DPs and Demonstratives
Rankin, Robert L
rankin at ku.edu
Tue Feb 28 15:18:31 UTC 2006
> I think that the whole issue of pitch accent at any level above the word
is an unexplored one. Even within the word I'm not sure it's been well
explored in those languages where it has been adopted as an explanation.
I've never gone beyond a very impressionistic applicaiton in Omaha.
I have a grad student in Linguistics working on this in Kaw as a project for a phonology seminar on tone, accent and syllable structure that Jie Zhang is giving. Hopefully we'll all learn more from it.

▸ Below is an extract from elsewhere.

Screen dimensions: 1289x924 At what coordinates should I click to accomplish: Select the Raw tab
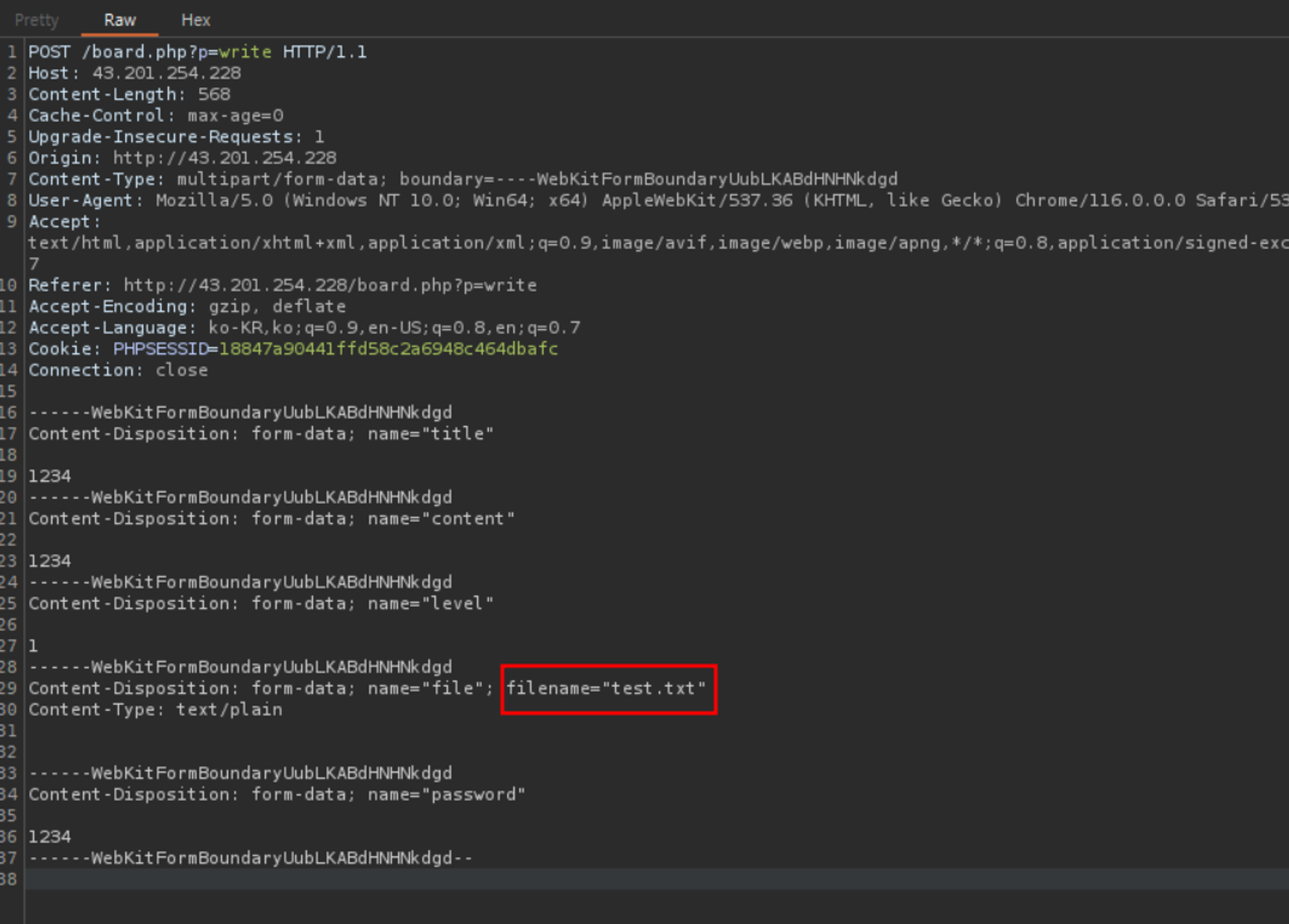pyautogui.click(x=120, y=20)
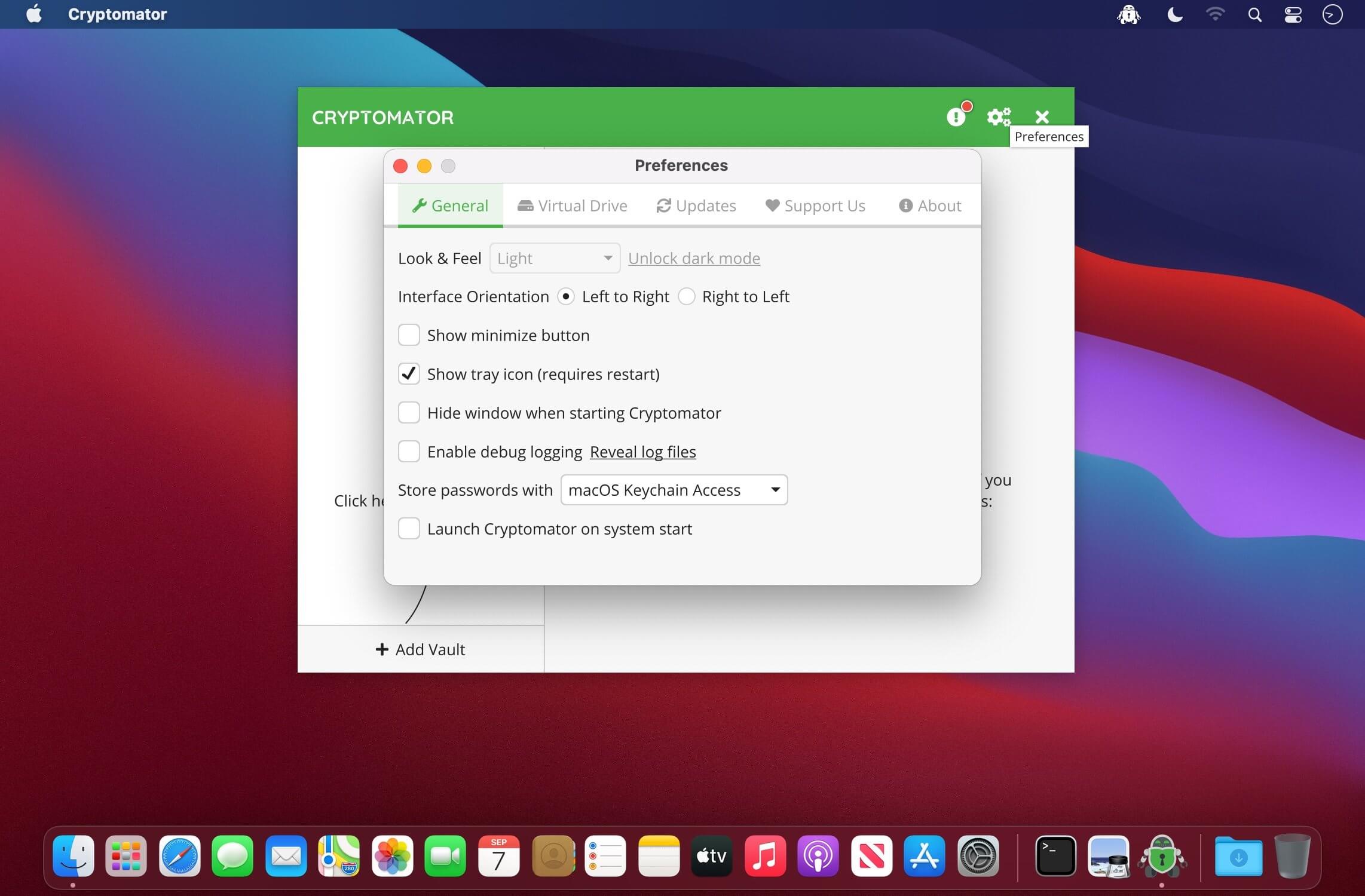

> is natural, at least if the pattern dem N(def)-gen is at least potentially
analyzable as two NPs in a way that N(def) dem-gen is not. I think this
would be just the sort of concordial marking that Catherine suggests.
Catherine's data was interesting for the sheer amount of replication involved. It was far more than I ever had in Kaw or Quapaw. It didn't seem to mirror Dorsey's 1890 materials, but of course Dorsey was using a totally different method of elicitation and had to write everything without benefit of recordings. And he was working in different genres. So I wonder if Omaha has changed or whether maybe JOD just missed these particular patterns.
> I don't know if we'd want to call dem N constructions apposition. It
seems to me more likely to be a focus construction.
Assuming apposition and focus are really completely different things. My only point in comparison to the Semitic data we were looking at is that the DEM/DET syntactic structures are contrastive in Dhegiha Siouan, whereas in Semitic I wasn't sure that was the case. There adjs. (nouns, whatever they be) simply require the article if I understood correctly.